Sowohl Harris wie Duda verurteilten die seit 15 Tagen andauernde Aggression Russlands gegen die Ukraine in scharfen Worten, besonders das russische Bombardement der Geburtenklinik in der ukrainischen Hafenstadt Mariupol. Der polnische Politiker sprach sogar von „Völkermord“.

Moskau weist die Verantwortung hier von sich, die Klinikgebäude seien leer gewesen und das Asow-Regiment habe sich dort eingenistet.

Bei der Ansage von „schwerwiegende Kosten und Konsequenzen für Russland“ hob die Demokratin bedeutungsvoll den Zeigefinger. Auf der anderen Seite lobte die Juristin polnische „Großzügigkeit und Menschlichkeit“ bei der Aufnahme von Flüchtlingen.

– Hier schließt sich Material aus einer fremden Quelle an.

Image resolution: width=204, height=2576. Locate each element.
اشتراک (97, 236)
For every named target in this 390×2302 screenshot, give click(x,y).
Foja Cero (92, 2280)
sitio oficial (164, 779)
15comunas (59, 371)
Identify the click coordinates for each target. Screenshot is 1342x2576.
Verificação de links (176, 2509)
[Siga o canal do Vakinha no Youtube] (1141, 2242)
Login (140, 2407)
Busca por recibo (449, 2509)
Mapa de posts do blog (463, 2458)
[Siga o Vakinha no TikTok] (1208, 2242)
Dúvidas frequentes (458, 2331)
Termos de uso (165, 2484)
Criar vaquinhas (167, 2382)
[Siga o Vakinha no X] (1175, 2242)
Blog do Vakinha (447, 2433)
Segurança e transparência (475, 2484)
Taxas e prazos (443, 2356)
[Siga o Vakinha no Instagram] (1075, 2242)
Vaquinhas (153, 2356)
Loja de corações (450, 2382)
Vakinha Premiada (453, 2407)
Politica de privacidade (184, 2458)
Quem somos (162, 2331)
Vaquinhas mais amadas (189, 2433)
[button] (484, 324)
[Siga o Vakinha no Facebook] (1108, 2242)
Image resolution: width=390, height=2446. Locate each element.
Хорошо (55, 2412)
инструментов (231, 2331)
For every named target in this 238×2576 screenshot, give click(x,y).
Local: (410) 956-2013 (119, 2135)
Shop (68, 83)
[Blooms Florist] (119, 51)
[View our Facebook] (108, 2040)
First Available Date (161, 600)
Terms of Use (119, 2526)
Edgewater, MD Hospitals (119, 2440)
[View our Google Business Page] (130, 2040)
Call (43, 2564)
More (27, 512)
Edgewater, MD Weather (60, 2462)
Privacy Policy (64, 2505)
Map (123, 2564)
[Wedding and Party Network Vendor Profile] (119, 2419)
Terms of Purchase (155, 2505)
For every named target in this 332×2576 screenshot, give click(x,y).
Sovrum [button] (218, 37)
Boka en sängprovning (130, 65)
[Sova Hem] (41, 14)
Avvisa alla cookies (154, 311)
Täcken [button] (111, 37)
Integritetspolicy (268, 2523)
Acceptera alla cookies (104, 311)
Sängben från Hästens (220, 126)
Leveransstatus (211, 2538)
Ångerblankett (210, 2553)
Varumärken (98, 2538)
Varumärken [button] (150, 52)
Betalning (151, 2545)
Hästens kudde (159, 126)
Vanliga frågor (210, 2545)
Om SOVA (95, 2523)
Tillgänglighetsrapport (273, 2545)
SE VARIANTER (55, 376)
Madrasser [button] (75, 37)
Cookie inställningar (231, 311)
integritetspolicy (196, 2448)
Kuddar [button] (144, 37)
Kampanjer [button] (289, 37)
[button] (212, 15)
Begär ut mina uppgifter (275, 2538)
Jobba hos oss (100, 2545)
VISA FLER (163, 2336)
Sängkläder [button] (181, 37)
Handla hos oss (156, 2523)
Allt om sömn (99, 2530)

Bereits knapp anderthalb Millionen Menschen überschritten seit der Invasion die ukrainisch-polnische Grenze.

Andrzej Duda betonte jedoch, dass sein Land an der Grenze der Belastung gekommen sei, man brauche finanzielle, materielle Hilfe, sowie auch den Rat von Experten.

Harris traf auch den polnischen Premierminister Mateusz Morawiecki zur Unterredung.  Dieser verwies darauf, dass die Ukrainer auch „die Freiheit ganz Europas verteidigen.“

Der Besuch von Kamala Harris ist die erste Visite eines hochrangigen US-Politikers seit dem Regierungsbeginn von Joe Biden. Die nationalkonservative Regierung in Polen hatte zuvor offen Wahlkampf für eine zweite Amtszeit von Donald Trump betrieben und wurde dafür  von seinem Nachfolger geschnitten.